- _PROBLEM REQUIREMENTS_
Gather and copy out every line in the entries below that contains the string "width", matching uppercase and lowercase exactly.

- _DATA ROWS_
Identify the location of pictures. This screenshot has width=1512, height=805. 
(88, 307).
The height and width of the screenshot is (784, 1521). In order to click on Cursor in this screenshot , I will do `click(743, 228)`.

==

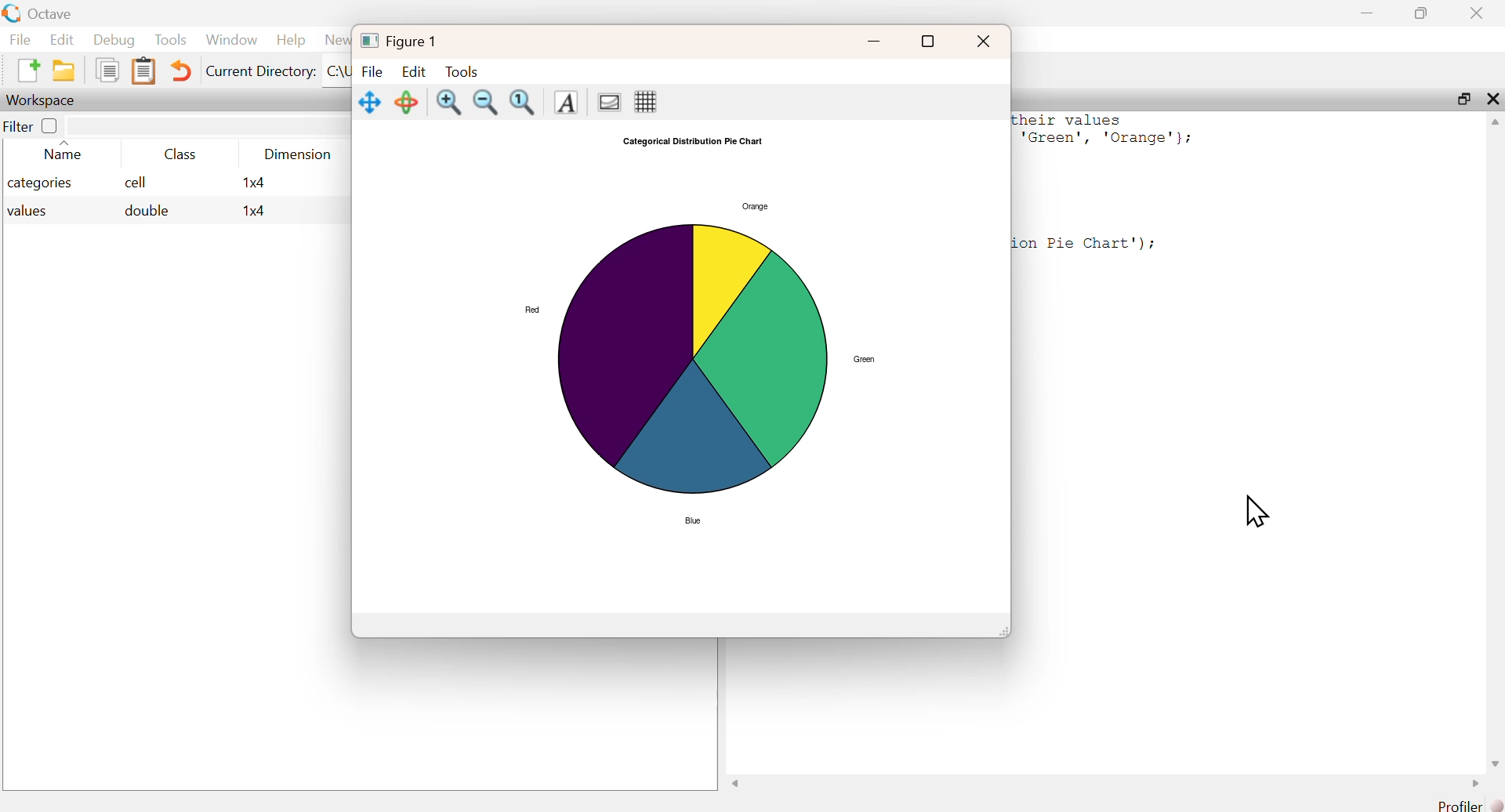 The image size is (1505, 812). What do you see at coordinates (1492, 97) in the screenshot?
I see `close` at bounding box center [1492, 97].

- _OUTPUT_
Identify the location of pictures. This screenshot has width=1512, height=805. 
The height and width of the screenshot is (784, 1521). In order to click on Cursor in this screenshot , I will do `click(743, 228)`.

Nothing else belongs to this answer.